ASSIGNMENT >>
Starting with the line that contains "You are a GUI", reproduce each line through the end of the entries exactly as written.

DATA FOR ANALYSIS >>

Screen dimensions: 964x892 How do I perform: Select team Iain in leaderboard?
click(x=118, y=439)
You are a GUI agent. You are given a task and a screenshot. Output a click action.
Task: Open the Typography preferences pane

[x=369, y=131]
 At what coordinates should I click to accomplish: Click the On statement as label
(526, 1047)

SOLUTION FOR THIS TASK >>
You are a GUI agent. You are given a task and a screenshot. Output a click action.
Task: Open the Typography preferences pane

[x=369, y=131]
 At what coordinates should I click to accomplish: Click the On statement as label
(526, 1047)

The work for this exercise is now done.